The Ministry of Finance and the Malawi Revenue Authority conspired that the latter borrow money from banks to make up for tax under collection and create the impression that all was well with government coffers.
Ken Lipenga was Minister of Finance, a post he still holds, when these transactions were being effected but he claims all this was done behind his back, hence cannot resign as demanded by some sectors.
That Ken Lipenga is guilty or innocent in this is not yet known. What is known and cannot be disputed, though, is that his credibility as Minister of Finance has been severely battered.
Today’s budget’s statement in parliament therefore is likely to attract mixed reactions from Malawians, with hoards of them hitting on the credibility of the man behind the figures government will be proposing to work with for the next 12 months.
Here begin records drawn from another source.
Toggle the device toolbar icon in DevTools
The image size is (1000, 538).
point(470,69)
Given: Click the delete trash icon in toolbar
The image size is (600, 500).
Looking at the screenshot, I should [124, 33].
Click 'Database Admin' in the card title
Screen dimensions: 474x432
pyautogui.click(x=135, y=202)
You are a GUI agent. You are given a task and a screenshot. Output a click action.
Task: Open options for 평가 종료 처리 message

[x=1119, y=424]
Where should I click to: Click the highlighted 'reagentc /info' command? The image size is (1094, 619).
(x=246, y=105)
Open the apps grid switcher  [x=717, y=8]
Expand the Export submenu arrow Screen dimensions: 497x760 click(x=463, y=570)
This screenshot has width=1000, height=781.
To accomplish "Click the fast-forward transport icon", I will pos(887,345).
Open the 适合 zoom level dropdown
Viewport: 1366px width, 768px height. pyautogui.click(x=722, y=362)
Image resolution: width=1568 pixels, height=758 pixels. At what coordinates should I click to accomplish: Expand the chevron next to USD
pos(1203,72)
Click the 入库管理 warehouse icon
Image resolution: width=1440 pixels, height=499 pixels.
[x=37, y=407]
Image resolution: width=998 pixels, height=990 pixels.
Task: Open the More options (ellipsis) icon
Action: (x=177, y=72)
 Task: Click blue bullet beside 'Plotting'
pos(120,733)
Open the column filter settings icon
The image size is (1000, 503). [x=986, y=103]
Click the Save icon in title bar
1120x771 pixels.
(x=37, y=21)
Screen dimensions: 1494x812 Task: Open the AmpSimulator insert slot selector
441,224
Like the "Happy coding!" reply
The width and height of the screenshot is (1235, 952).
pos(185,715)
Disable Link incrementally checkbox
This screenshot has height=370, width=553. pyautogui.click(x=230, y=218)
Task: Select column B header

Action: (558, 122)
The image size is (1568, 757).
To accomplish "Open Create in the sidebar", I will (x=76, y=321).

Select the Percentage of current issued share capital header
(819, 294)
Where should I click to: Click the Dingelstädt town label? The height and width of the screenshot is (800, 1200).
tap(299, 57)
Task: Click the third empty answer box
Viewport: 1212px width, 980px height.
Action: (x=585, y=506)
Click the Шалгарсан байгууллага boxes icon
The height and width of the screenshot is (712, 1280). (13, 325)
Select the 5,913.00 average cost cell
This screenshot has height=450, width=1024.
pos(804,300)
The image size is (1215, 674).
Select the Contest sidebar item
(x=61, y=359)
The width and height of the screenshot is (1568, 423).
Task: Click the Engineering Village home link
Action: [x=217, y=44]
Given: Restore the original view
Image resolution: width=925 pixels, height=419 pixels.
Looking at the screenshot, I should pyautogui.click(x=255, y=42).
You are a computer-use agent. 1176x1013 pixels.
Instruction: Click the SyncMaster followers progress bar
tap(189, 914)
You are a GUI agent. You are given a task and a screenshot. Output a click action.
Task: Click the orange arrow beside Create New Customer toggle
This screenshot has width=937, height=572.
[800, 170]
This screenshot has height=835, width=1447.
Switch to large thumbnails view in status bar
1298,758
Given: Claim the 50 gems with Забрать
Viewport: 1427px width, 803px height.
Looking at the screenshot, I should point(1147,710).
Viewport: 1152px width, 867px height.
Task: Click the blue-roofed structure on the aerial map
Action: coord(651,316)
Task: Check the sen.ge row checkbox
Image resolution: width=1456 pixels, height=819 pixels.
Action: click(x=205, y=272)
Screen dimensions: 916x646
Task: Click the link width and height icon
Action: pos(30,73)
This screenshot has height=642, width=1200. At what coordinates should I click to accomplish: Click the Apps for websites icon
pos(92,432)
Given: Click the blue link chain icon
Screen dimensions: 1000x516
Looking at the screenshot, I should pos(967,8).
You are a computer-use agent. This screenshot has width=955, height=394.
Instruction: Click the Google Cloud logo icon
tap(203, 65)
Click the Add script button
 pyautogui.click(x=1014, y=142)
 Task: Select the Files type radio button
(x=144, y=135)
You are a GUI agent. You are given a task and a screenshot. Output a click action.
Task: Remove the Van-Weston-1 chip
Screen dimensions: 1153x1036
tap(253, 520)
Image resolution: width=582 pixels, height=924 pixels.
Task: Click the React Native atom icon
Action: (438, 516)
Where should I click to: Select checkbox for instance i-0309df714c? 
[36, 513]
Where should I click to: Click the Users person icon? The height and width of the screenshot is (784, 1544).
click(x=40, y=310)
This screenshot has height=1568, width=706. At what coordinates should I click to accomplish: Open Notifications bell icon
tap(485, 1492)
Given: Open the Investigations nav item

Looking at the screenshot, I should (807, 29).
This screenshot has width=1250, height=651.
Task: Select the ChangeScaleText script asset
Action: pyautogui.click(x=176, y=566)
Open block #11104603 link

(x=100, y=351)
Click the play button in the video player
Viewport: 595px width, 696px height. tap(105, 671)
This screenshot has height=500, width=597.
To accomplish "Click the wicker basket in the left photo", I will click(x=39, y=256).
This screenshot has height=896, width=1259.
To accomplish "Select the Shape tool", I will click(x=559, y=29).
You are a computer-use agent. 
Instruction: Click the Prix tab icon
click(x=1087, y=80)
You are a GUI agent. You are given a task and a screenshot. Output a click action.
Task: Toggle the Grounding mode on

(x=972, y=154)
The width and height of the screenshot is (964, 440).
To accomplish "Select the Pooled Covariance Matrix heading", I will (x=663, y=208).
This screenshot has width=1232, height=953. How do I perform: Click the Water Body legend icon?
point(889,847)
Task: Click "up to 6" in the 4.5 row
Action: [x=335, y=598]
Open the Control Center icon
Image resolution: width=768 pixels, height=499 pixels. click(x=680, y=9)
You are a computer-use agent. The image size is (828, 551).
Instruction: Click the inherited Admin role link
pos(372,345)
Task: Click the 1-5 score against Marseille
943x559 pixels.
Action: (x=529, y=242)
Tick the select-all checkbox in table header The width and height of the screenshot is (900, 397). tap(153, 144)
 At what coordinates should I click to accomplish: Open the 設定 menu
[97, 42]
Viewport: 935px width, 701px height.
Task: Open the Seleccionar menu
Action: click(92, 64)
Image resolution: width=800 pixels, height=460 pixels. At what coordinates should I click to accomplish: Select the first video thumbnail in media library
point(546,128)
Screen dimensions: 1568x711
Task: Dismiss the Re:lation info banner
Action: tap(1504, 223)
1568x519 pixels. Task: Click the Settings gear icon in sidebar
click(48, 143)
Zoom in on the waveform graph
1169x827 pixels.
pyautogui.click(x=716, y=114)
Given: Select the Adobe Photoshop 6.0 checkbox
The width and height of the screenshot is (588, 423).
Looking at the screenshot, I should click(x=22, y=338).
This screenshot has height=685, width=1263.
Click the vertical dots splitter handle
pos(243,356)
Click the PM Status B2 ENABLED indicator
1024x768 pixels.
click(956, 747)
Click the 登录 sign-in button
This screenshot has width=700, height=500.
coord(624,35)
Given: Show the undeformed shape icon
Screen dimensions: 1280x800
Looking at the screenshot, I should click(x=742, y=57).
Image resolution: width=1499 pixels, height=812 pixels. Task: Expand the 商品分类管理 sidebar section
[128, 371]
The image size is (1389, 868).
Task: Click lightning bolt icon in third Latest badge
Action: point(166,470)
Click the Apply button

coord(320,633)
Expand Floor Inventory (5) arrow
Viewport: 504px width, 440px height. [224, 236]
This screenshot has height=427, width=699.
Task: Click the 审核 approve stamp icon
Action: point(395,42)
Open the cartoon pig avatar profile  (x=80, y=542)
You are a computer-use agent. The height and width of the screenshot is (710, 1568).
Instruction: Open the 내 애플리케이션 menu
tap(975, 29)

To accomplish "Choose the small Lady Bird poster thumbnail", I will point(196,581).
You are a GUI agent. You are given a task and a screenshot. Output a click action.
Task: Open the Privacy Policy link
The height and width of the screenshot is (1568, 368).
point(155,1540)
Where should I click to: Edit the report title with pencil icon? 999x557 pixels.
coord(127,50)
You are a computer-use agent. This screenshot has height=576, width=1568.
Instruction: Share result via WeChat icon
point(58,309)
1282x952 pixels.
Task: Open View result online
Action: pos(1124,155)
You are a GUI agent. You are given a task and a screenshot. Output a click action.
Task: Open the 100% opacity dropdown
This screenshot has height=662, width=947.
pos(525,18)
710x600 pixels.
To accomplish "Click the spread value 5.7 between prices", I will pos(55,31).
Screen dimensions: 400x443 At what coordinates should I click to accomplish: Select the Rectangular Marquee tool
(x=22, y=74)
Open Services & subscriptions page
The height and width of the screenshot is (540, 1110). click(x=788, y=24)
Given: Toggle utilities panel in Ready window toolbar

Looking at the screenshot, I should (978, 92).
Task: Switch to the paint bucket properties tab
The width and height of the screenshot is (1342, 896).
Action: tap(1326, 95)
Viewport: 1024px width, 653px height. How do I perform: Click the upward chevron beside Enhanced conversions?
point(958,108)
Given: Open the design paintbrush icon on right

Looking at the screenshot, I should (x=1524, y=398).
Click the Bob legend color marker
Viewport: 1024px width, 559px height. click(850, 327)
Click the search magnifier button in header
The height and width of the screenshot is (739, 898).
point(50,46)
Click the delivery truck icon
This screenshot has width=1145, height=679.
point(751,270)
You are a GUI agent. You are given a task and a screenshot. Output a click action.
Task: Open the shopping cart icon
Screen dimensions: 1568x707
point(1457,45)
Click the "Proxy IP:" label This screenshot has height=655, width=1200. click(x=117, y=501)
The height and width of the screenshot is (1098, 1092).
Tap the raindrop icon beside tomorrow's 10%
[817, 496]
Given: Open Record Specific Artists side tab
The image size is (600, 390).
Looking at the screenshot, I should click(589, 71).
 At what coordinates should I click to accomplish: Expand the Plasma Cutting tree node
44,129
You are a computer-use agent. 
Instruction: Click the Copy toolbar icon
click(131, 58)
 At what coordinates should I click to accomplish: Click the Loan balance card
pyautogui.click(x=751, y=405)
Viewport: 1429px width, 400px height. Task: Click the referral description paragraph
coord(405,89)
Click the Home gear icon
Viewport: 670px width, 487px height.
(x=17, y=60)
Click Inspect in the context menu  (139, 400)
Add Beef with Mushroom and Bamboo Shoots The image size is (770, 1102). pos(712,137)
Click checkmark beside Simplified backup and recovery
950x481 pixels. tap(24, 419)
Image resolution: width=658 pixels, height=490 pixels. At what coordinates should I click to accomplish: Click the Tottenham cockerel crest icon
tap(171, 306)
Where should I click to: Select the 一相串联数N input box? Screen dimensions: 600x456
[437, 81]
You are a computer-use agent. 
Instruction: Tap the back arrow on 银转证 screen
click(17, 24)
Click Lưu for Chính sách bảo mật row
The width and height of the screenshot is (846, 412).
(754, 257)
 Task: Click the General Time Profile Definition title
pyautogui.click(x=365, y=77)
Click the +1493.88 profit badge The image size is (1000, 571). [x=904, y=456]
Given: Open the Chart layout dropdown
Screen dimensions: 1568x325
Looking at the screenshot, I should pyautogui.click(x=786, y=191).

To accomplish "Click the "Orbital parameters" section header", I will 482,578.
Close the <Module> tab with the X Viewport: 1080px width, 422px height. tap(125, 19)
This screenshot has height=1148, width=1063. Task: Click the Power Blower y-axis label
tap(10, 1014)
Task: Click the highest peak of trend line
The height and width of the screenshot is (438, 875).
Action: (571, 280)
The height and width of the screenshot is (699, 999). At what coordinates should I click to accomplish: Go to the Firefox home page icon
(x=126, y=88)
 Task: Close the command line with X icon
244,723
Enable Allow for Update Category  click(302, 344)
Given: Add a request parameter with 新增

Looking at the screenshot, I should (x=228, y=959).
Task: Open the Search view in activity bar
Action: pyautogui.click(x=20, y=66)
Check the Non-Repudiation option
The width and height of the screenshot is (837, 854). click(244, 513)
By maintaining Ken Lipenga as Finance Minister despite the MRA scandal, President Joyce Banda has gravely compromised the acceptability of the figures that her government will be laying before law makers in Lilongwe today. Government should not cry foul when different sectors start questioning its credibility sooner than they should have done.
However, from a different perspective, maintaining Lipenga as Finance Minister could be a blessing in disguise.
Due to the MRA scandal, parliamentarians are likely to rigorously scrutinize the proposed financial plan. Any grey areas noted in the budget are likely to be followed through and the minister forced to bring concrete and sensible explanations to the house. And aware of the discontent with Ken for his role, real or perceived, in the MRA scandal, government is likely to comply with demands for thorough investigations into any allegations of suspicious transactions by the state or any of its agencies.This could be the end of an era when government gets away with anything with ease. Maintaining Ken as Finance Minister could, therefore, be a blessing for Malawi as this ushers the country into a new era in terms of government accountability and the role of parliamentarians.
However, we will have to wait, probably until the end of the current parliament sitting, to ascertain whether maintaining Ken as Finance Minister was good for Malawi.